TASK INSTRUCTIONS :: From the listing below, pull out the lines that hold "agent".

AVAILABLE DATA ::
=== Section Start ===
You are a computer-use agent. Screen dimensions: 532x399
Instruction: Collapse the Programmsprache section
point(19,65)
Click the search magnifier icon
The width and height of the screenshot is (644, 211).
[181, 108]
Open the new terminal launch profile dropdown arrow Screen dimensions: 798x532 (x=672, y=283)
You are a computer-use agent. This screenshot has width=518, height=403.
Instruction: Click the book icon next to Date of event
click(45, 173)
=== Section End ===
=== Section Start ===
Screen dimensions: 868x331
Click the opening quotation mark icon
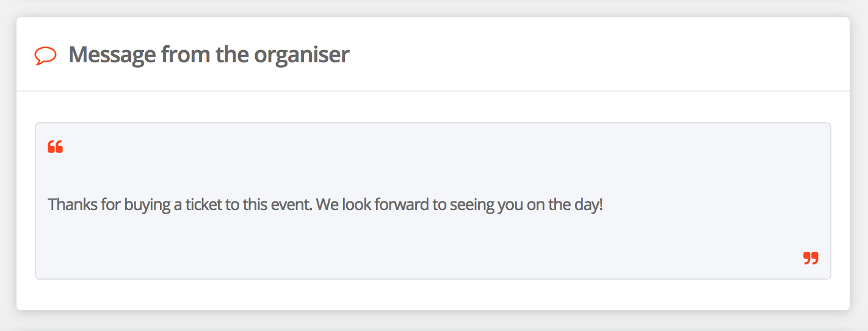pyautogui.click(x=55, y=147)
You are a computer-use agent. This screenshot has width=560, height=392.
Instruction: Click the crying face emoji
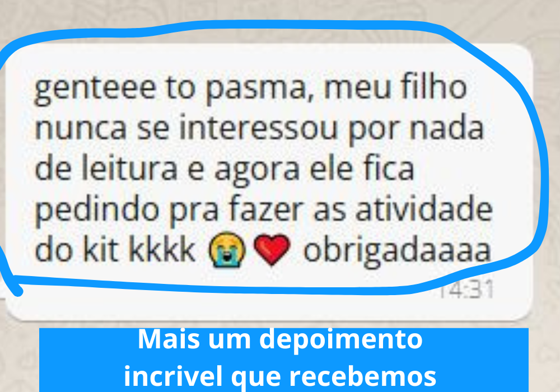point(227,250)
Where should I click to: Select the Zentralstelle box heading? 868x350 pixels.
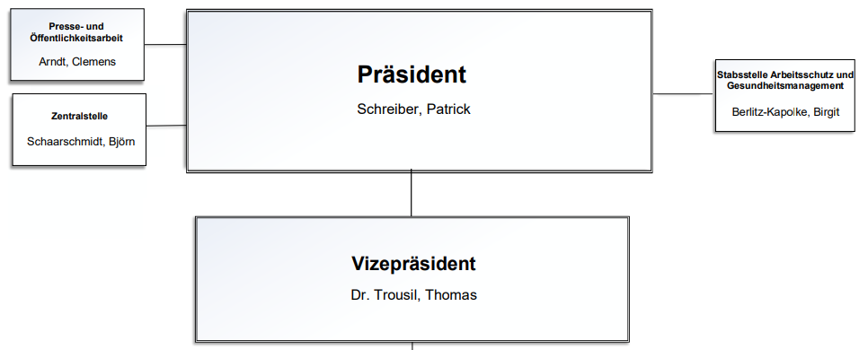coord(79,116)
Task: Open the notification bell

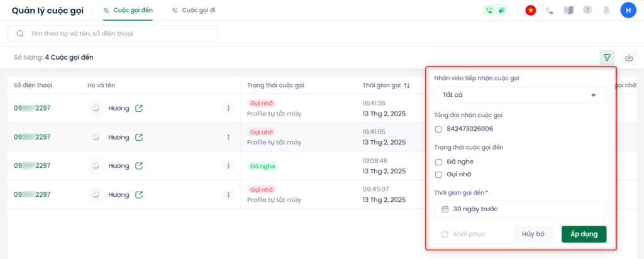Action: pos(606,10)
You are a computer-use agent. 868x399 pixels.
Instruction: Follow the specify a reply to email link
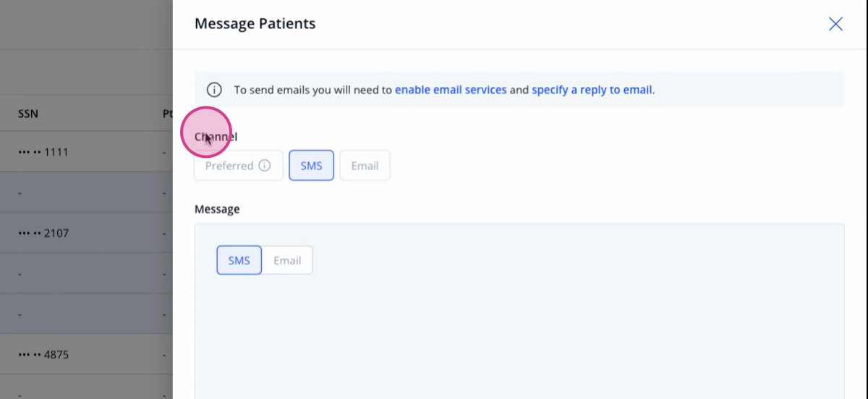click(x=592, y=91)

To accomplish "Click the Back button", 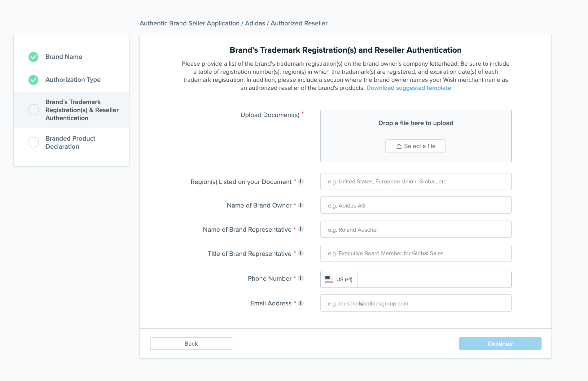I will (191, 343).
=== Section End ===
=== Section Start ===
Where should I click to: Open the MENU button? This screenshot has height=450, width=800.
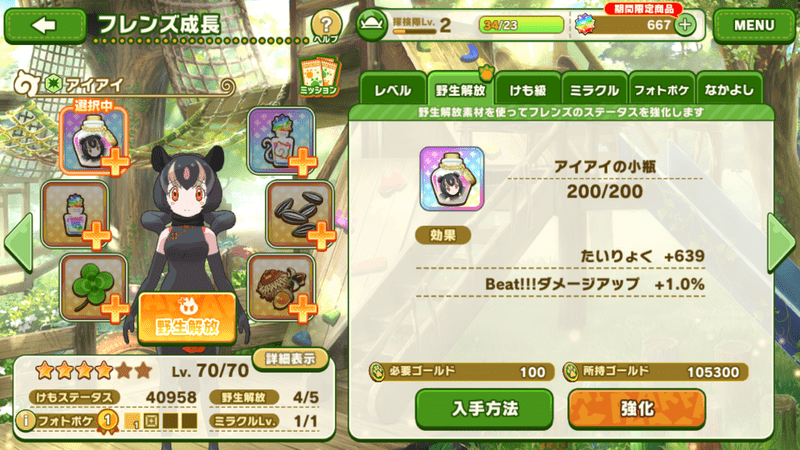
=== Section End ===
EXERCISE OUTPUT ::
You are a computer-use agent. Screen dimensions: 532x399
You are a computer-use agent. This screenshot has width=518, height=403.
You are a computer-use agent. This screenshot has width=560, height=392.
You are a computer-use agent. 868x399 pixels.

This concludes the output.